As usual, a spiritual discussion starts with Monty Python. This time it is from the anthem of the Philosophy Department of the University of Woolloomooloo. It says it all: I exist because I act.

Philosophers throughout the ages have tried to merge thinking with drinking, which makes a lot of sense as far as wine is concerned. It’s a tad ironic linguistically that, unlike hard spirits, wine fosters spiritual reflection. It makes us dance and sing. It’s also a cornerstone of Christianity, despite the denials of the killjoys. Most obviously wine represents Christ himself via the Eucharist: according to the Catholic’s notion of transubstantiation, the wine becomes Christ’s blood. More prosaically, whenever Christ was with his mates for a private chat, he tipped it back. Indeed, in this wet year in northern France, an apparition to change water into wine would be most welcome.

Spiritual-grapes Spiritual grapes

But if Western spirituality in post-industrial times is not about a bearded dude on a cloud who smites us when we are naughty, but (inspired by the East) is more about knowing how to live life here and now – what does wine tell us today?

To see the spiritual morass of the contemporary world, we only need to grab one of the many “Foire aux Vins” supplements in the press each September, with endless pages of notations of market-driven wines, mostly from Bordeaux. What accounts for this rare success in the world of wine publishing? Because the supplements are heavily sponsored by the big outfits and supermarkets, the very places you don’t go to get wines with soul.

When I think back to the wines that have really inspired me, most were made either by artists or “monks”. The former suffer for their art; they are continually questioning themselves. Vasco Perdigao in Sablet is a good example. The “monks” are likely to stare at the horizon and are prone to long silences. They may well start a conversation well into the subject, as if you both know what it is all about and want to get to the core, which is where words run out anyway. Bernard Raveneau in Chablis comes to mind.

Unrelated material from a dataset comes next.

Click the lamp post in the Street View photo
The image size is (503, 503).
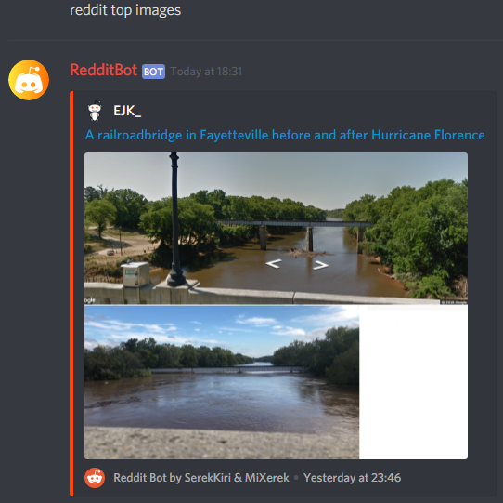coord(175,219)
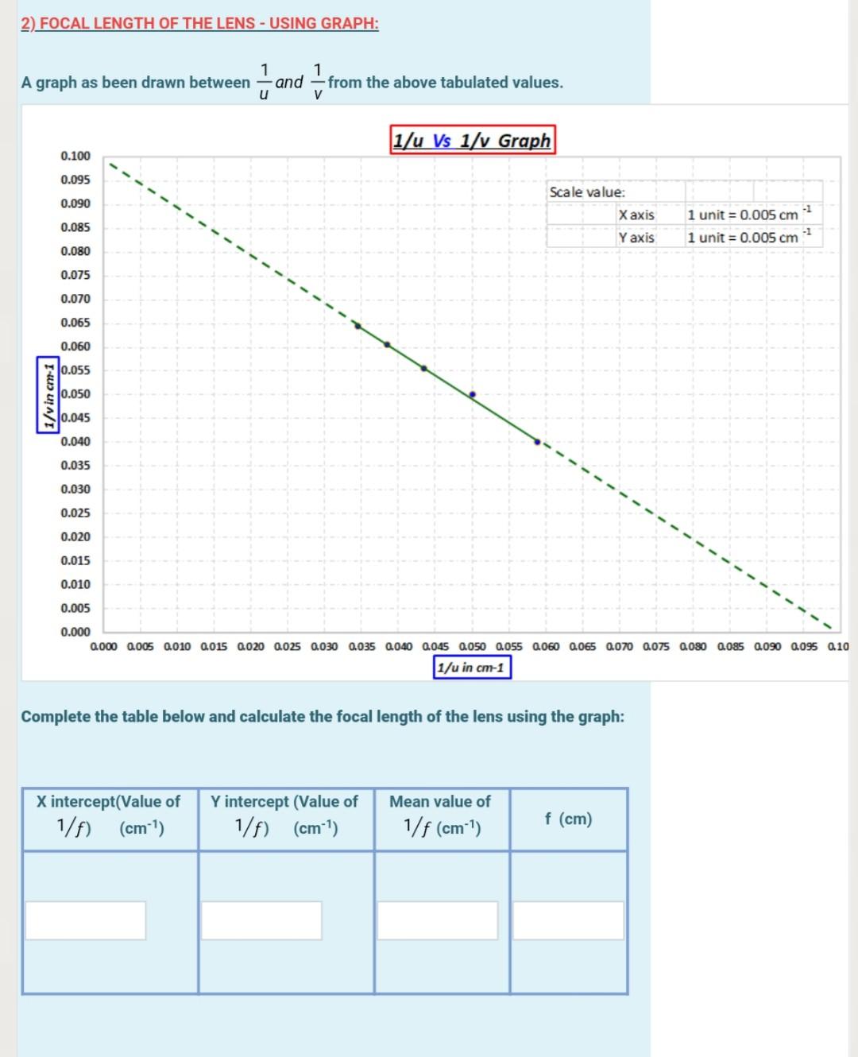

Thought. This is where all the problems start. The mind of which we are all so proud, with all of its intellectual churning, knowledge and reliance on technique. Pierre de Benoist of the Domaine de Villaine said it most clearly when I met him during my Solex trip from Chablis to Sablet in 2009. “You need to know the science, sure, but only so that you can put it aside and rely on your pif.”

The technical mind views wine as a product, abstracted from its source, something that you can note in the way you note the performance of a car, something objective. Robert Parker’s points, and his popularity, tell us so much more about the society that created him than they tell us about the wine he’s critiquing.

Inspiring wine is made in context, and tasting it should take us somewhere new, probably beyond mere description. Wine of this kind is made by people who sense that time is not just linear; it is rarely made by people who rush around doing five things at once. And it certainly doesn’t come from fellows in white coats and brand managers staring into spreadsheets.

There it is. Inspiration, curiosity, timelessness, space, the mistral blowing… This is the essence of the experience of wine.